Calum Drummond

DVC Research and Innovation and VP

RMIT University

Professor Drummond has a leadership role in the development of discovery and practice-based research and in building and enhancing capability in research and innovation across the University as the Deputy Vice-Chancellor Research and Innovation and Vice-President. 

Professor Drummond was the 2015 Victoria Prize for Science and Innovation recipient.

The Deputy Vice-Chancellor Research and Innovation is responsible for the Research Office, the School of Graduate Research, e-Research, RMIT Gallery, Design Archives, Research Innovation and Entrepreneurship, and Research Capability, including the eight enabling capability platforms (ECPs).
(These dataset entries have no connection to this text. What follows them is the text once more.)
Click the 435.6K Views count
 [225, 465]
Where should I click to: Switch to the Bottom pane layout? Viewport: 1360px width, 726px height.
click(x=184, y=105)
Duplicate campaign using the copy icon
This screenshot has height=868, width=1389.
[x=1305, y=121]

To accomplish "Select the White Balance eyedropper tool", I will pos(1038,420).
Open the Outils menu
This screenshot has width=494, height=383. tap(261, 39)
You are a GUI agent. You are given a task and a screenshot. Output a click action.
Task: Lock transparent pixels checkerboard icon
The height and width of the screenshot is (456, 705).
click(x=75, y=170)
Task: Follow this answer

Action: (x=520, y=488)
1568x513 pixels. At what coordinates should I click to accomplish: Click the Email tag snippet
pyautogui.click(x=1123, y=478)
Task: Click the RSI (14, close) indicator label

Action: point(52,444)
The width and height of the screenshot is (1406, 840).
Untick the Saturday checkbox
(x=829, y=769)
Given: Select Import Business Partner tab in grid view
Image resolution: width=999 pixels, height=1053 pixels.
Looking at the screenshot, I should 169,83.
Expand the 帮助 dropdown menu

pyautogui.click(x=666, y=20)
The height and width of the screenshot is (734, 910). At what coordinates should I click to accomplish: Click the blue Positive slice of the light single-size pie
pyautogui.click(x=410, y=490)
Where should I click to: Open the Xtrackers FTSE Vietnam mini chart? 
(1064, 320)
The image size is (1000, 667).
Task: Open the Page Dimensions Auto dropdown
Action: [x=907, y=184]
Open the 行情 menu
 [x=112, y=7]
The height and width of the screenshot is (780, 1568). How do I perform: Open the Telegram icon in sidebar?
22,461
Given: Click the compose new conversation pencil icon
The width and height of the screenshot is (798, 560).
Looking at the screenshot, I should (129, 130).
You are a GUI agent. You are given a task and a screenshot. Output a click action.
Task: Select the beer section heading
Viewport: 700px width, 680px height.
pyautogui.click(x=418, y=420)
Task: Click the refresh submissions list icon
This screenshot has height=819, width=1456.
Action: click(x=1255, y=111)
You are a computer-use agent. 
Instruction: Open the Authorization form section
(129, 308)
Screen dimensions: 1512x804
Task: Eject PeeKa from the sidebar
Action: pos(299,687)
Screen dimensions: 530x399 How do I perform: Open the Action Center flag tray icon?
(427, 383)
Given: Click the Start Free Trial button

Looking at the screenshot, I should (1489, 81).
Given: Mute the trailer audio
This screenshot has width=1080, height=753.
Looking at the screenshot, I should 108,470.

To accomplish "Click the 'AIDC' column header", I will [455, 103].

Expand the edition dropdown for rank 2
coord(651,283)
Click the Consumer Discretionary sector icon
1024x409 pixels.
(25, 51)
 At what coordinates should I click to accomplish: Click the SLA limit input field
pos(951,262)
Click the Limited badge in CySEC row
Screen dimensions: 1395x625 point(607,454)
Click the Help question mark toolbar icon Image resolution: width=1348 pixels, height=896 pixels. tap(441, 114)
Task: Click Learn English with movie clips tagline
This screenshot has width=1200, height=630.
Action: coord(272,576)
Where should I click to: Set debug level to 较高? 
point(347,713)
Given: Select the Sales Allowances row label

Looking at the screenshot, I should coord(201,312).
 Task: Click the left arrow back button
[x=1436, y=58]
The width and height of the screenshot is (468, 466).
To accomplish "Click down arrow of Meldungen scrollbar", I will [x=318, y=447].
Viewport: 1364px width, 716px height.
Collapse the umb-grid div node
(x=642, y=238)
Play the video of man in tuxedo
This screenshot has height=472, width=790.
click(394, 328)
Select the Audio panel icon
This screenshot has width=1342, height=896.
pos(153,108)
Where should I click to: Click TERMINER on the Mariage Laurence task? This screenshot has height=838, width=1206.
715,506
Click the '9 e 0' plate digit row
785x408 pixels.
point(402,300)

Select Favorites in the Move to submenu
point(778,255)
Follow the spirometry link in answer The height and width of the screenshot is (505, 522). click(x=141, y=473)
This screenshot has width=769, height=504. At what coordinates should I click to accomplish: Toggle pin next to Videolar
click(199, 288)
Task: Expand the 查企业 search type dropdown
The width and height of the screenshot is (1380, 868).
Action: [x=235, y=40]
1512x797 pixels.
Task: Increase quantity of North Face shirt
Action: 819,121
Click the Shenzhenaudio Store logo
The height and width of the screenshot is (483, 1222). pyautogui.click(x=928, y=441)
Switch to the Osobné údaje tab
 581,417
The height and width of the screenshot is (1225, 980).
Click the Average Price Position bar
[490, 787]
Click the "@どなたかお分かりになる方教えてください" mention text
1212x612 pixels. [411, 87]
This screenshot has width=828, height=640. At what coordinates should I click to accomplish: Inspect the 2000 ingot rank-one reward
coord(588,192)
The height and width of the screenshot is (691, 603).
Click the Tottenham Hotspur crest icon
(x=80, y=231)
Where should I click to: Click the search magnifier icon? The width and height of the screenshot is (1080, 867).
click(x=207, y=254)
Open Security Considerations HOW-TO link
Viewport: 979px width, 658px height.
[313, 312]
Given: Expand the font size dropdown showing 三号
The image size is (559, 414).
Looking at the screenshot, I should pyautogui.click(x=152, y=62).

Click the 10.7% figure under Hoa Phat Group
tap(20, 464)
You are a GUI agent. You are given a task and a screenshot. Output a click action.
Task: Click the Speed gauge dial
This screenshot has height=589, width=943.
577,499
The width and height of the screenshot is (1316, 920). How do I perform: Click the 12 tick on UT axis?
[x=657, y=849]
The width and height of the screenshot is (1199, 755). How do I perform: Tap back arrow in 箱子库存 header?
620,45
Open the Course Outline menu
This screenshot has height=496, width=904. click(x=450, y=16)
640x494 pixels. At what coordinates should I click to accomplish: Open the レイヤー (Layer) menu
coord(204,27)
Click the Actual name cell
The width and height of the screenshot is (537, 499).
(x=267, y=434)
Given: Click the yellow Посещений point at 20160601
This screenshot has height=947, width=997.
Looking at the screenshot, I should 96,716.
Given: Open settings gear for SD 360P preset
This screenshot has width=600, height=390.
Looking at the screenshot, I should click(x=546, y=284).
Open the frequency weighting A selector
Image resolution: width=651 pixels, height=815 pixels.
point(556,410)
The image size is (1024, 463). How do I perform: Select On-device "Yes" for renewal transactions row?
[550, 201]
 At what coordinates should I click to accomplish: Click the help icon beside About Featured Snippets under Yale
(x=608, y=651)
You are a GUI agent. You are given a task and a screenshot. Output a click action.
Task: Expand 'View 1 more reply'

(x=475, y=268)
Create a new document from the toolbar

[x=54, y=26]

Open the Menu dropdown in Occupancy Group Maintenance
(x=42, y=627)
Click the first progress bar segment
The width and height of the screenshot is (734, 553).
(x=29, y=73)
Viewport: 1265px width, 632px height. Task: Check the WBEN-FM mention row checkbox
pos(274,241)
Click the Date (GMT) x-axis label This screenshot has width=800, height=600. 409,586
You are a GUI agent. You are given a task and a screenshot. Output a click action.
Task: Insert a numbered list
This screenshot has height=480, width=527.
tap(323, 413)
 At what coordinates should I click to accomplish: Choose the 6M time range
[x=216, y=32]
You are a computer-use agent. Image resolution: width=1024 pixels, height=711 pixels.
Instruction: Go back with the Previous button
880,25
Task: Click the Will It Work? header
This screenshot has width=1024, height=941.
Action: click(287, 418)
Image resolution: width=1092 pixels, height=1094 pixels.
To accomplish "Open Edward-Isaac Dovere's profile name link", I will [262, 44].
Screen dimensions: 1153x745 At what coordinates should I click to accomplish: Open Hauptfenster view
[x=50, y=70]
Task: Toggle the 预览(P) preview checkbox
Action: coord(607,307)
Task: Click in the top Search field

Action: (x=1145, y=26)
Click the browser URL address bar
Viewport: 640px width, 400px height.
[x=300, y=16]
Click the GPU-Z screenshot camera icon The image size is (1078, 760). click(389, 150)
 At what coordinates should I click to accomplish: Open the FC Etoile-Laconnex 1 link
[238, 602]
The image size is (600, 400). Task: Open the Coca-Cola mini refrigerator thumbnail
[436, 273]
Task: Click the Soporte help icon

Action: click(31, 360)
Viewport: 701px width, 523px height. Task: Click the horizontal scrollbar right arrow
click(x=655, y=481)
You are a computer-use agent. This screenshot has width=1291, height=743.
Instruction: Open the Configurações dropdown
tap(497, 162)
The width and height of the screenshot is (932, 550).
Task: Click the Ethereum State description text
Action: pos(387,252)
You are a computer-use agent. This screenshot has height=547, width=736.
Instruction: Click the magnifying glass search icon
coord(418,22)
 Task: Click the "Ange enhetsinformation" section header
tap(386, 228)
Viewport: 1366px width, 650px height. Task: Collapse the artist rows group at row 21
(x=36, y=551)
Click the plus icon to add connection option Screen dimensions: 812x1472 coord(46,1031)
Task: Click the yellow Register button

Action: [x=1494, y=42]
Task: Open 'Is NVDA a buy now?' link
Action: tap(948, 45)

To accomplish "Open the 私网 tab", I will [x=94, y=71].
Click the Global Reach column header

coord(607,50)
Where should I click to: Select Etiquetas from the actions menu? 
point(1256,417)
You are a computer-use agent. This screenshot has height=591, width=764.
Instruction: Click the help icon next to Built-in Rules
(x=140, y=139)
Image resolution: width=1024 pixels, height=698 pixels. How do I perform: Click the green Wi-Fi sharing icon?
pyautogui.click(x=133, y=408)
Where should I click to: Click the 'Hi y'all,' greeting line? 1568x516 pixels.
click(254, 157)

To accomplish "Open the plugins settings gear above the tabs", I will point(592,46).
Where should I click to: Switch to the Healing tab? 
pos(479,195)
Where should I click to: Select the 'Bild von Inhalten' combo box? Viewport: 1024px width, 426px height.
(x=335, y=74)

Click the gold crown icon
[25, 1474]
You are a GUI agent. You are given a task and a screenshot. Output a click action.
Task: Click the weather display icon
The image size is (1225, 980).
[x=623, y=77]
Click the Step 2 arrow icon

Professor Drummond has a strong interest and passion for the commercialisation of research outcomes. He joined RMIT University in 2014 from CSIRO where he was Group Executive for Manufacturing, Materials and Minerals comprising 1300 researchers and research support staff and an annual budget of $250 million.

Immediately prior to the CSIRO Group Executive appointment, he was Chief of CSIRO Materials Science and Engineering (CMSE), CSIRO’s largest division. Professor Drummond was seconded from CSIRO to be the inaugural Vice President Research at CAP-XX, an Intel portfolio company. CAP-XX develops supercapacitors for consumer electronic products. In 2006 CAP-XX listed on the London AIM.

Professor Drummond is an active researcher with interests in the area of advanced materials, including application to energy storage and biomedical products. He has authored over 250 publications including 4 invited book chapters, over 180 refereed journal papers, 12 granted patents (families) and patent application filings, and 54 major commercial-in-confidence CSIRO reports for companies. The refereed journal papers have received more than 7800 citations.

2015 Victoria Prize Recipient:

Professor Drummond is awarded the Victoria Prize for his outstanding contributions to advancing the fundamental understanding of the key factors governing molecular assembly, and particle and surface interactions in liquids. This fundamental research in chemistry has enabled the development and commercialisation of advanced high- performance materials for economic and societal benefit.

Detergents, surfactants, lipids, proteins and many macromolecules are classed as amphiphiles. Amphiphiles can utilise their molecular segmentation to self-assemble into highly-ordered structures in some liquids. These amphiphile self-assembly structures can be exploited to create advanced nanostructured materials. Professor Drummond’s research primarily revolves around addressing three questions: (a) what drives amphiphile self- assembly (investigating the hydrophobic/solvophobic effect), (b) what governs the self- assembly structures that are formed, and (c) how can amphiphile self-assembly materials be used to enhance product formulations; including drug delivery vehicles, medical imaging contrast agents, membrane protein crystallisation media, environmentally friendly off-shore oil well drilling fluids, water-proof recyclable paper coatings, household cleaning products, and specialty chemicals for the construction industry.